*** Passage shown ***
Before investing in the Notes, you should consult
publicly available sources for the closing levels of the SPX.

License Agreement

S&P® is a registered trademark
of Standard & Poor’s Financial Services LLC (“S&P”) and Dow Jones® is a registered trademark
of Dow Jones Trademark Holdings LLC (“Dow Jones”). These trademarks have been licensed for use by S&P Dow Jones Indices
LLC. “Standard & Poor’s®,” “S&P 500®” and “S&P®
are trademarks of S&P. These trademarks have been sublicensed for certain purposes by our affiliate, Merrill Lynch, Pierce, Fenner
& Smith Incorporated. The SPX is a product of S&P Dow Jones Indices LLC and/or its affiliates and has been licensed for use by
Merrill Lynch, Pierce, Fenner & Smith Incorporated.

The Notes are not sponsored, endorsed, sold or promoted
by S&P Dow Jones Indices LLC, Dow Jones, S&P or any of their respective affiliates (collectively, “S&P Dow Jones Indices”).
S&P Dow Jones Indices make no representation or warranty, express or implied, to the holders of the Notes or any member of the public
regarding the advisability of investing in securities generally or in the Notes particularly or the ability of the SPX to track general
market performance. S&P Dow Jones Indices’ only relationship to Merrill Lynch, Pierce, Fenner & Smith Incorporated with
respect to the SPX is the licensing of the SPX and certain trademarks, service marks and/or trade names of S&P Dow Jones Indices and/or
its third party licensors. The SPX is determined, composed and calculated by S&P Dow Jones Indices without regard to us, Merrill Lynch,
Pierce, Fenner & Smith Incorporated, or the Notes. S&P Dow Jones Indices have no obligation to take our needs, BAC’s needs
or the needs of Merrill Lynch, Pierce, Fenner & Smith Incorporated or holders of the Notes into consideration in determining, composing
or calculating the SPX. S&P Dow Jones Indices are not responsible for and have not participated in the determination of the prices
and amount of the Notes or the timing of the issuance or sale of the Notes or in the determination or calculation of the equation by which
the Notes are to be converted into cash. S&P Dow Jones Indices have no obligation or liability in connection with the administration,
marketing or trading of the Notes. There is no assurance that investment products based on the SPX will accurately track index performance
or provide positive investment returns. S&P Dow Jones Indices LLC and its subsidiaries are not investment advisors. Inclusion of a
security or futures contract within an index is not a recommendation by S&P Dow Jones Indices to buy, sell, or hold such security
or futures contract, nor is it considered to be investment advice. Notwithstanding the foregoing, SPDJI and its affiliates may independently
issue and/or sponsor financial products unrelated to the Notes currently being issued by us, but which may be similar to and competitive
with the Notes. In addition, SPDJI and its affiliates may trade financial products which are linked to the performance of the SPX. It
is possible that this trading activity will affect the value of the Notes.
***
Stated exercise 1: In the license agreement passage, which company holds the registered trademark Dow Jones®?
Stated exercise 2: Turn the paragraph of the license agreement passage that begins "S&P® is a registered trademark" into a short bulleted list that keeps its main facts.
Stated exercise 3: Translate this sentence from the license agreement passage into Spanish: "S&P Dow Jones Indices LLC and its subsidiaries are not investment advisors."
*** Recorded data ***
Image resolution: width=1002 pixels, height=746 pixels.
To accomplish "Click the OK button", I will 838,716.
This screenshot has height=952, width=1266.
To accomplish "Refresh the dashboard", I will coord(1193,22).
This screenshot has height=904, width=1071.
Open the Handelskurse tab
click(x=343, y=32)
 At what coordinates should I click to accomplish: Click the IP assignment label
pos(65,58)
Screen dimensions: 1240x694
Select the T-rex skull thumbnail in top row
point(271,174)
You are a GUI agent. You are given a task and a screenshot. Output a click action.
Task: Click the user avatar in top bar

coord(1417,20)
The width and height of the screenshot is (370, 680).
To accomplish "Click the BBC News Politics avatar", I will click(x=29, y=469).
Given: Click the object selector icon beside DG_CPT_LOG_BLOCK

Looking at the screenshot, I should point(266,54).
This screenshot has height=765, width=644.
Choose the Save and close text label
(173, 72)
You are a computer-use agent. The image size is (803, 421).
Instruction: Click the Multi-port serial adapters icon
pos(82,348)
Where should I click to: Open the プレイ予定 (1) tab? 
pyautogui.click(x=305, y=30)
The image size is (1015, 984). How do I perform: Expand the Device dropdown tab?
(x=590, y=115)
***
Complete response 1: Dow Jones Trademark Holdings LLC.

Complete response 2:
- S&P® is a registered trademark of Standard & Poor's Financial Services LLC ("S&P"), and Dow Jones® is a registered trademark of Dow Jones Trademark Holdings LLC ("Dow Jones").
- Both trademarks are licensed for use by S&P Dow Jones Indices LLC.
- "Standard & Poor's®," "S&P 500®" and "S&P®" are trademarks of S&P. Merrill Lynch, Pierce, Fenner & Smith Incorporated, an affiliate of the issuer, has sublicensed them for certain purposes.
- The SPX is a product of S&P Dow Jones Indices LLC and/or its affiliates and is licensed for use by Merrill Lynch, Pierce, Fenner & Smith Incorporated.

Complete response 3: S&P Dow Jones Indices LLC y sus subsidiarias no son asesores de inversión.